## AIM A
Reproduce the wave optics solution word for word.

## TEXT EXCERPT

JEE Main 2026 — Wave Optics Question with Solution

The position of the point on the screen exactly opposite to one of the slits is at a distance $y=\frac{d}{2}$ from the central maximum.

The path difference $\Delta x$ at this point is given by:
$\Delta x=\frac{yd}{D}$

Substituting $y=\frac{d}{2}$ and $D=10d$:
$\Delta x=\frac{\left(\frac{d}{2}\right)d}{10d}=\frac{d^2}{20d}=\frac{d}{20}$

Given that the distance between the slits is $d=5\lambda$, we have:
$\Delta x=\frac{5\lambda }{20}=\frac{\lambda }{4}$

The corresponding phase difference $\Delta \varphi$ is:
$\Delta \varphi =\frac{2\pi }{\lambda }\Delta x=\frac{2\pi }{\lambda }\left(\frac{\lambda }{4}\right)=\frac{\pi }{2}$

The intensity at this point is given by:
$I=I_0{\cos }^2\left(\frac{\Delta \varphi }{2}\right)$

Substituting $\Delta \varphi =\frac{\pi }{2}$:
$I=I_0{\cos }^2\left(\frac{\pi }{4}\right)=I_0{\left(\frac{1}{\sqrt{2}}\right)}^2=\frac{I_0}{2}$

Answer: $\frac{I_0}{2}$

## EXCERPTED DATA
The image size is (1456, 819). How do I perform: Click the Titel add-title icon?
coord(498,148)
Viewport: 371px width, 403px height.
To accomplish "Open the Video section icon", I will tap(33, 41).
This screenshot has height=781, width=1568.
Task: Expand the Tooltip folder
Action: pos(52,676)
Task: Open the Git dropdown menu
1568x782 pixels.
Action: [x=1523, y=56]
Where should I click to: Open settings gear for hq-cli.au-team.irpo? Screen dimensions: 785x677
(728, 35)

## AIM B
Rewrite the whole listing with each "Open" changed to "Launch", keeping everything else the same.

## WRITTEN SOLUTION A
JEE Main 2026 — Wave Optics Question with Solution

The position of the point on the screen exactly opposite to one of the slits is at a distance $y=\frac{d}{2}$ from the central maximum.

The path difference $\Delta x$ at this point is given by:
$\Delta x=\frac{yd}{D}$

Substituting $y=\frac{d}{2}$ and $D=10d$:
$\Delta x=\frac{\left(\frac{d}{2}\right)d}{10d}=\frac{d^2}{20d}=\frac{d}{20}$

Given that the distance between the slits is $d=5\lambda$, we have:
$\Delta x=\frac{5\lambda }{20}=\frac{\lambda }{4}$

The corresponding phase difference $\Delta \varphi$ is:
$\Delta \varphi =\frac{2\pi }{\lambda }\Delta x=\frac{2\pi }{\lambda }\left(\frac{\lambda }{4}\right)=\frac{\pi }{2}$

The intensity at this point is given by:
$I=I_0{\cos }^2\left(\frac{\Delta \varphi }{2}\right)$

Substituting $\Delta \varphi =\frac{\pi }{2}$:
$I=I_0{\cos }^2\left(\frac{\pi }{4}\right)=I_0{\left(\frac{1}{\sqrt{2}}\right)}^2=\frac{I_0}{2}$

Answer: $\frac{I_0}{2}$

## WRITTEN SOLUTION B
The image size is (1456, 819). How do I perform: Click the Titel add-title icon?
coord(498,148)
Viewport: 371px width, 403px height.
To accomplish "Launch the Video section icon", I will tap(33, 41).
This screenshot has height=781, width=1568.
Task: Expand the Tooltip folder
Action: pos(52,676)
Task: Launch the Git dropdown menu
1568x782 pixels.
Action: [x=1523, y=56]
Where should I click to: Launch settings gear for hq-cli.au-team.irpo? Screen dimensions: 785x677
(728, 35)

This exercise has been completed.